Courte consigne 1:
D'après la lettre de lecteur sur Illich, sans quoi l'autonomie n'est-elle pas possible pour Illich ?
Courte consigne 2:
Traduisez en anglais cette phrase de la lettre de lecteur sur Illich : « J'estime en effet qu'Ivan Illich a été un penseur fécond de l'autonomie qui, pour lui, était la condition indispensable à la libération de tous les individus. »
Courte consigne 3:
Poursuivez la lettre de lecteur sur Illich à partir de sa dernière phrase.

Extrait fourni:
■ ■ ■ ■ ■

COURRIER DES LECTEURS - Cher-e-s Ami-e-s

de Jean-Michel Corajoud, 14 mars 2006, publié à Archipel 134

Comme animateur du Cercle des Lecteurs d'Ivan Illich, j'ai été très intéressé par l'article, en deux parties, intitulé «Vous avez dit autonomie?» paru dans les numéros d'octobre et novembre, qui fait référence aux pensées de Castoriadis et d'Illich. J'estime en effet qu'Ivan Illich a été un penseur fécond de l'autonomie qui, pour lui, était la condition indispensable à la libération de tous les individus.

Permettez-moi cependant d'apporter quelques compléments aux éléments analysés par l'auteur, M. Chameau. D'abord il convient de rappeler que pour Illich, il n'y a pas d'autonomie possible sans activités vernaculaires. Il a réhabilité ce concept – du latin vernaculum – qui, selon lui, «qualifie tout ce qui était né, élevé, tissé, cultivé, confectionné à la maison – esclave ou enfant, nourriture ou habillement, animal, opinion ou plaisanterie… activités auxquelles se livrent les gens lorsqu'ils ne sont pas motivés par des considérations d'échanges, un mot qui qualifierait les activités hors marché par lesquelles les gens font et fabriquent ce qui leur est nécessaire1» .

■ ■ ■ ■ ■

Données brutes:

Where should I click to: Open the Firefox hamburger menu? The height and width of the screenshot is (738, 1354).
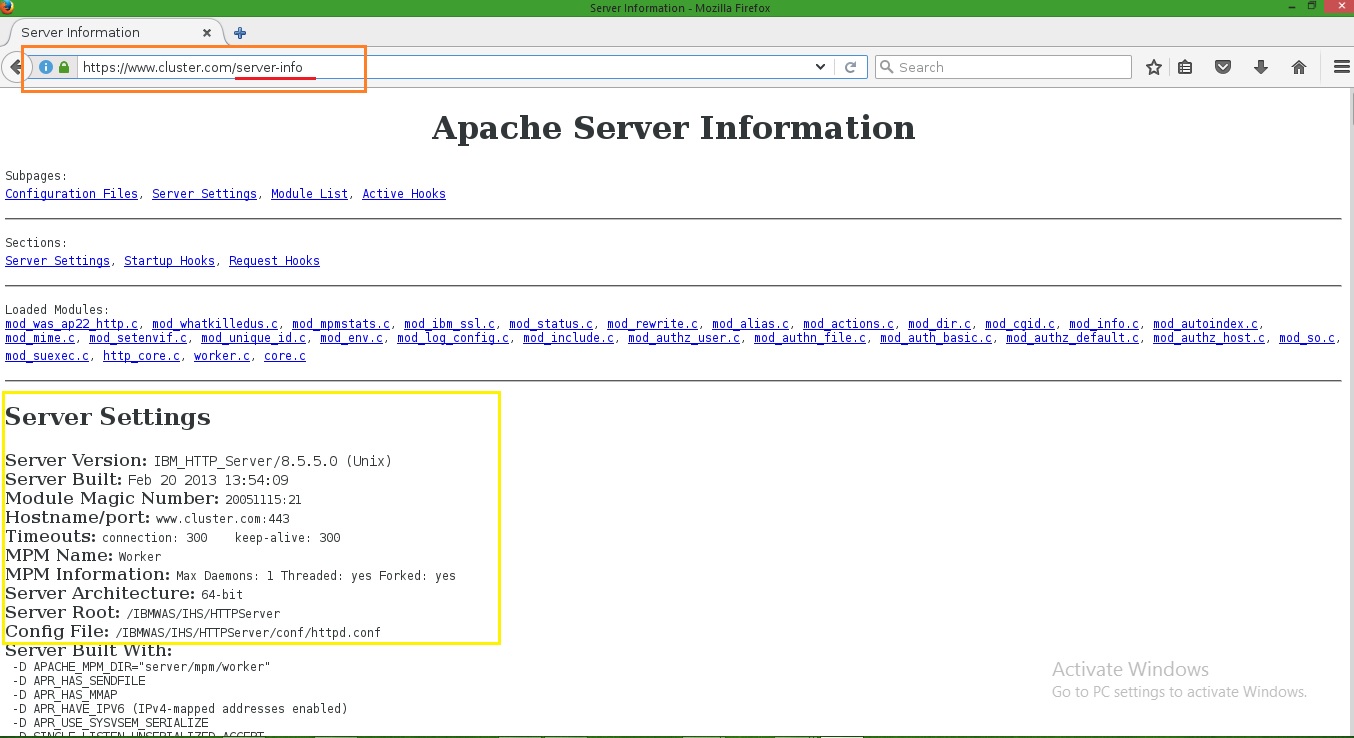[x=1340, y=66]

■ ■ ■ ■ ■

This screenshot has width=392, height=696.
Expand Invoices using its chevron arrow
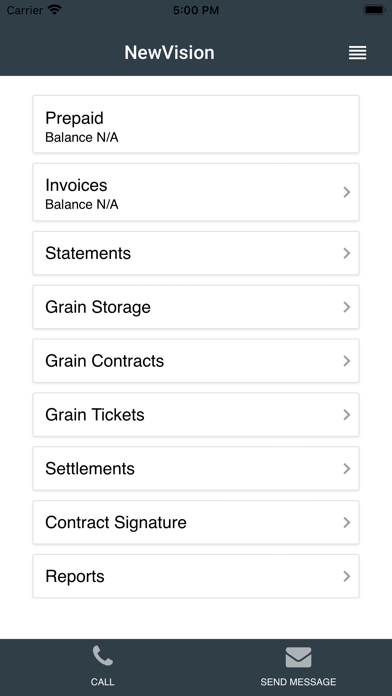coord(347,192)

■ ■ ■ ■ ■

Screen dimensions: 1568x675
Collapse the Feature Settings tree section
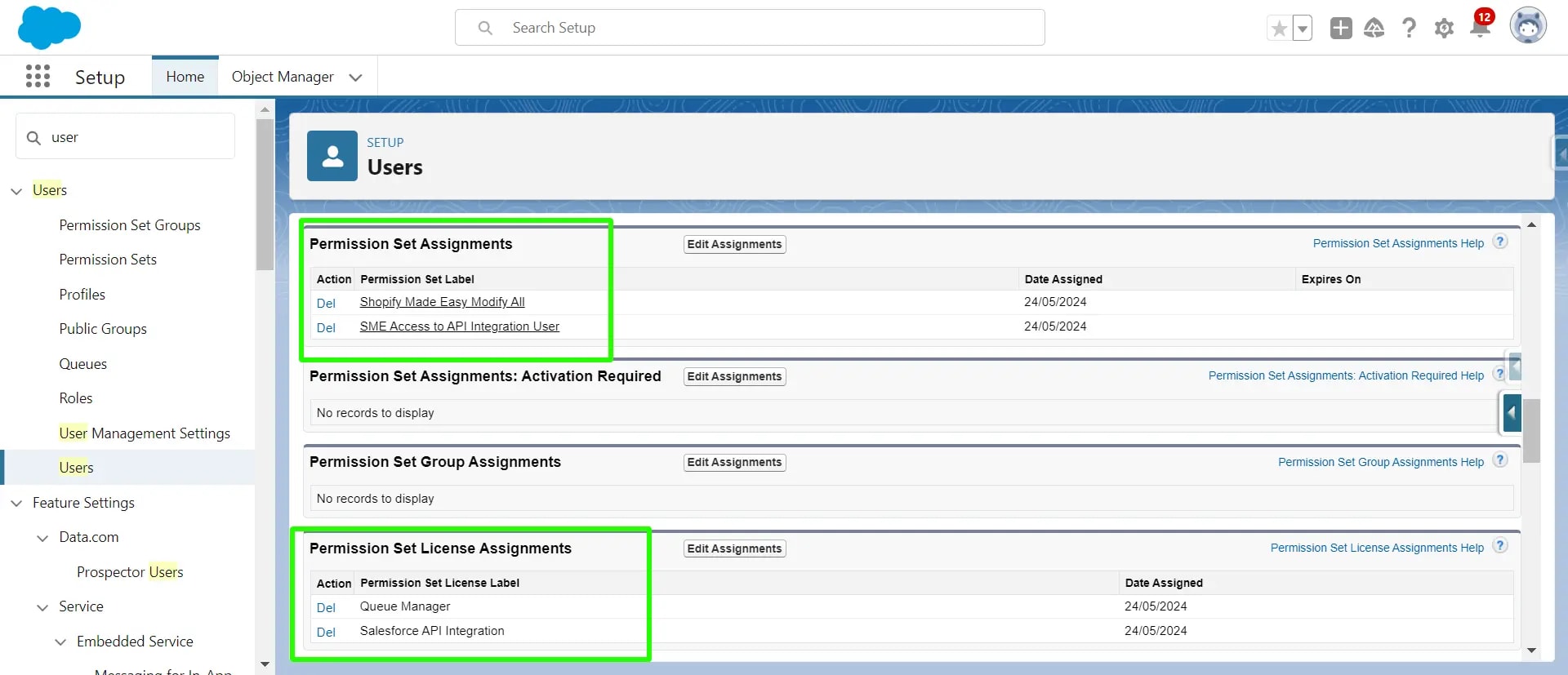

■ ■ ■ ■ ■

Réponse rédigée 1:
Sans activités vernaculaires.

Réponse rédigée 2:
Indeed, I believe that Ivan Illich was a fertile thinker on autonomy, which, for him, was the indispensable condition for the liberation of all individuals.

Réponse rédigée 3:
Ces activités de subsistance créent une valeur d'usage, hors marché, qu'il convient bien de distinguer de la valeur d'échange, produite pour le marché.

En outre, Illich insiste sur l'importance des communaux. Pour lui «ce sont ces parties de l'environnement à l'égard desquelles le droit coutumier imposait des formes particulières de respect communautaire. Il s'agissait pour les villageois de ces parties de l'environnement qui ne leur appartenaient pas mais sur lesquelles ils avaient un droit d'utilisation reconnu, non pour produire des biens marchands mais pour assurer la subsistance de leur famille2» .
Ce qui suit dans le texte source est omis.